[Records supplied]:

------------------------

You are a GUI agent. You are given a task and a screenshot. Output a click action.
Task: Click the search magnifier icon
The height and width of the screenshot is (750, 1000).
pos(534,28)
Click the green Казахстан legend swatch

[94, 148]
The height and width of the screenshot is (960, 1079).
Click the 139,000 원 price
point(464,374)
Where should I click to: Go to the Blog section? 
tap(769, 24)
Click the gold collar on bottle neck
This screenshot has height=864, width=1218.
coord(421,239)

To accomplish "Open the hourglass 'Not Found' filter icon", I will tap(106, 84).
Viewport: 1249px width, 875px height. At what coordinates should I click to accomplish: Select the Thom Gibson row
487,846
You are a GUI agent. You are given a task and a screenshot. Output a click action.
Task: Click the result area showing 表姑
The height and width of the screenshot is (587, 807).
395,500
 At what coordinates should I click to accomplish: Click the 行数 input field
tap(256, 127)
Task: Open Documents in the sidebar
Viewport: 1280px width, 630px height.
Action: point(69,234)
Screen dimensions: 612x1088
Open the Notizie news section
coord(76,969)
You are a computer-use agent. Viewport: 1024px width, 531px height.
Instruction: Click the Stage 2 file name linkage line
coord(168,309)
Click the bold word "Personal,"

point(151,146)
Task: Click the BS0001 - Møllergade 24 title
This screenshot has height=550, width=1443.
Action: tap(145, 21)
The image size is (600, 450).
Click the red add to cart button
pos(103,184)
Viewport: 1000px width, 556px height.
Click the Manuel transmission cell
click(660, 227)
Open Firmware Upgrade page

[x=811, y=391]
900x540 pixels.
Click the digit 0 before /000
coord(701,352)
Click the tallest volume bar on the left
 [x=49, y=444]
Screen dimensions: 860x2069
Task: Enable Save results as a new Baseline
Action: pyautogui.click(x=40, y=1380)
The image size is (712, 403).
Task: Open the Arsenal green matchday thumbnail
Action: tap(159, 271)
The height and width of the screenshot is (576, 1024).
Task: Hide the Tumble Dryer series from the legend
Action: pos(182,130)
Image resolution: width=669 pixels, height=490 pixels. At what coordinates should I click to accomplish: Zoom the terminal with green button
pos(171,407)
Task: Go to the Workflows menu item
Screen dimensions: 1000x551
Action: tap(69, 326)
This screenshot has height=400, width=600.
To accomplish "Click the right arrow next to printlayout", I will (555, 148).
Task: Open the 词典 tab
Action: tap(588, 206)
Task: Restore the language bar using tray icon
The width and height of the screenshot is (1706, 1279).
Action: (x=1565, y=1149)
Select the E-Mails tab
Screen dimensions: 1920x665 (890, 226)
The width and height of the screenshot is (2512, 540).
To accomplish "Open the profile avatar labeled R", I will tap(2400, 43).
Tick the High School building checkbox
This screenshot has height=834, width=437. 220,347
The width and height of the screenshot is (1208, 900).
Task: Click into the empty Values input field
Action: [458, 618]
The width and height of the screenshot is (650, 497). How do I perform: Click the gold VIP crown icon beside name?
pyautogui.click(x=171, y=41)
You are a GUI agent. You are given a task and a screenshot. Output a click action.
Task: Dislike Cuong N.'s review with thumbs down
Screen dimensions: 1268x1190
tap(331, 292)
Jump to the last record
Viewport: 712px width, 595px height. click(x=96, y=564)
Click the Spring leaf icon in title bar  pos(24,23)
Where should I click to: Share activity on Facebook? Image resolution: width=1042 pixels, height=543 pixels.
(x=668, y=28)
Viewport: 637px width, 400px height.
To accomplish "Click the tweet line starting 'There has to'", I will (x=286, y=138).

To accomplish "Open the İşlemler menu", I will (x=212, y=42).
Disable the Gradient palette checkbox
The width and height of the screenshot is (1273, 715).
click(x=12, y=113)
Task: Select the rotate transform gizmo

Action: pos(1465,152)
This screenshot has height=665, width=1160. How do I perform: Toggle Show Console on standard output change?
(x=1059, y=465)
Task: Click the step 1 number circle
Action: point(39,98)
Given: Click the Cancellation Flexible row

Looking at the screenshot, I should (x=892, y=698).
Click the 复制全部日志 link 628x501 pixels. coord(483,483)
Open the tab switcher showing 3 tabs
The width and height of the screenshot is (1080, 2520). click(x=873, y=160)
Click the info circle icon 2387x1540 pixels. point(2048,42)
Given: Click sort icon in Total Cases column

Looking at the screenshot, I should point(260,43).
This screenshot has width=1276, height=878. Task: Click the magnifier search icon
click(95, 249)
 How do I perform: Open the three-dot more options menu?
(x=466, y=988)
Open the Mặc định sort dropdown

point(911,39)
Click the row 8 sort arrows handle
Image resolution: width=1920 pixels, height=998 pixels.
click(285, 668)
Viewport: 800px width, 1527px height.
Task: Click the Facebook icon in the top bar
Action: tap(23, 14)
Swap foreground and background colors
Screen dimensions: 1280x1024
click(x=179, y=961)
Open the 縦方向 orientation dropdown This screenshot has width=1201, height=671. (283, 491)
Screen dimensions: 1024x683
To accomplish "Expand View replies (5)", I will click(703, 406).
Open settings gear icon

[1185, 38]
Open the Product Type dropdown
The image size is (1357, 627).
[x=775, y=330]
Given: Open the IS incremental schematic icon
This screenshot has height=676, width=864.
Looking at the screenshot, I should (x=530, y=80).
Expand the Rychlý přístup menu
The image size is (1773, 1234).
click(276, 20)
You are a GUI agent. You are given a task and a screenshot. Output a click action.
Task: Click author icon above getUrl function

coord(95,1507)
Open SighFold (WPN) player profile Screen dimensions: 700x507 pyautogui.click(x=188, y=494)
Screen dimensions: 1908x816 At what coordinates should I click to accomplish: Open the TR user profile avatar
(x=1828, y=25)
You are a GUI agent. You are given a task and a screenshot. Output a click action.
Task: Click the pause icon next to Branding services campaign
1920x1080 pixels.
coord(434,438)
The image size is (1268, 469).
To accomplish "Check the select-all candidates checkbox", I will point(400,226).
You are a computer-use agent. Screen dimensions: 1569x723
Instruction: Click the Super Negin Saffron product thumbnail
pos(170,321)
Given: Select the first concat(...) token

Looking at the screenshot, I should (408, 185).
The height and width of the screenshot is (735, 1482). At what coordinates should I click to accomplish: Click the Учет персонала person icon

------------------------

[Work to complete]: Which of the lines in the data contain the string "computer"? Return each one.

[Output of the task]:
You are a computer-use agent. Viewport: 1024px width, 531px height.
You are a computer-use agent. Screen dimensions: 1569x723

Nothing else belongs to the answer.